Let $K$ be a nonarchimedean local field, $L$ be the unique degree $n$ unramified extension of $K$. Let $\sigma$ be the Frobenius element of $L/K$, that is, $\sigma\in\mathrm{Gal}(L/K)$ such that $\sigma(x)\equiv x^q(\text{mod }\mathfrak{m}_L)$ for every $x\in \mathcal{O}_L$, where $\mathcal{O}_L$ is the valuation ring of $L$, $\mathfrak{m}_L$ is the unique maximal ideal of $\mathcal{O}_L$, and $q$ is the size of residue field of $K$.
My question is: if $\alpha\in \mathcal{O}_L^\times$ has $\mathrm{Nm}_{L/K}(\alpha) = 1$, must there be a $u\in \mathcal{O}_L^\times$ such that $\dfrac{\sigma(u)}{u} = \alpha$?
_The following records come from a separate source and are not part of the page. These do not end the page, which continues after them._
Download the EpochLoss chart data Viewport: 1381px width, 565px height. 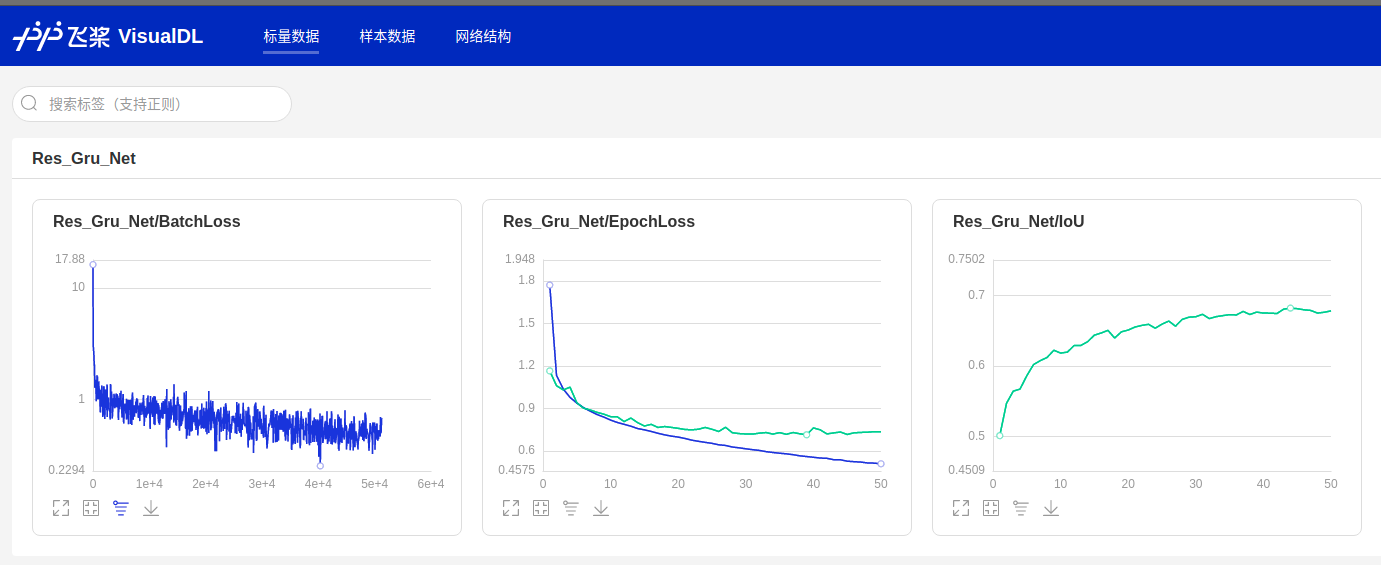601,508
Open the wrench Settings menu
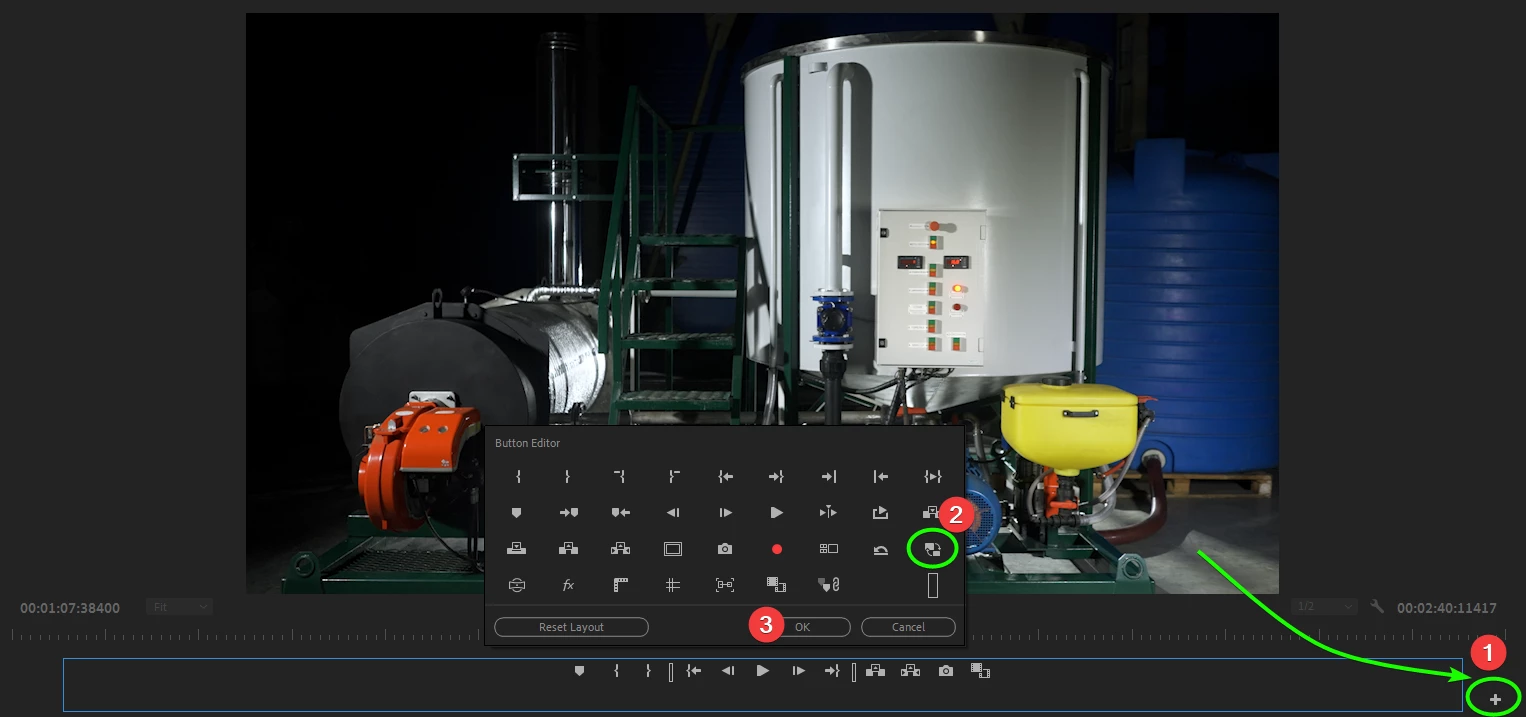Viewport: 1526px width, 717px height. (x=1377, y=607)
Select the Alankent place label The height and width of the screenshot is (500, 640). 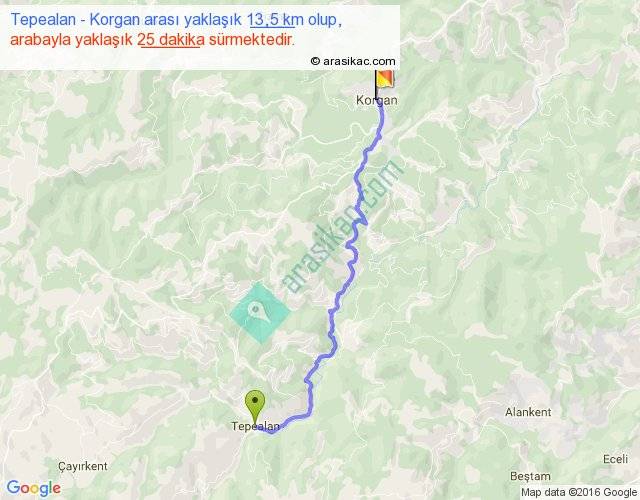528,412
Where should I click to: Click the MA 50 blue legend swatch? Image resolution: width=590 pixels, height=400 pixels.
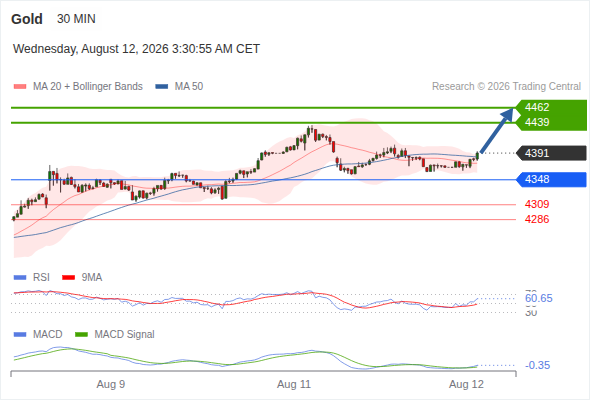(x=162, y=87)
$\mathrm{Nm}_{L/K}(\alpha) = 1$ means that $\alpha\sigma(\alpha)\cdots\sigma^{n-1}(\alpha) = 1$, so $\alpha^{1+q+\cdot+q^{n-1}}\equiv 1(\text{mod }\mathfrak{m}_L)$, that is, the order of $\alpha\text{ mod }\mathfrak{m}_L$ divides $1+q+\cdots+q^{n-1}$. As the multiplicative group of the residue field of $L$ is cyclic of order $q^n-1$, we se that $\alpha\text{ mod }\mathfrak{m}_L$ is a $(q-1)-$th power, so by Hensel's lemma $\alpha$ is a $(q-1)-$th power in $\mathcal{O}_K$. Write $\alpha = u_0^{q-1}$, then at least we get
$$\dfrac{\sigma(u_0)}{u_0}\equiv\alpha (\text{mod }\mathfrak{m}_L).$$ But, suppose that I want to proceed to find $u_1\equiv u_0 (\text{mod }\mathfrak{m}_L)$ such that $\dfrac{\sigma(u_1)}{u_1}\equiv\alpha (\text{mod }\mathfrak{m}^2_L)$, I choose a prime element $\pi$ of $\mathcal{O}_K$, write $u_1 = u_0 + s\pi$, then we need
$$s^q - \alpha s + \dfrac{\sigma(u_0)-\alpha u_0}{\pi} \equiv 0 (\text{mod }\mathfrak{m}_L),$$
How do we know if this degree $q$ equation is solvable over $\mathcal{O}_L/\mathfrak{m}_L$? And, if this is solvable, can we proceed like this to find $u_2, u_3, \cdots$?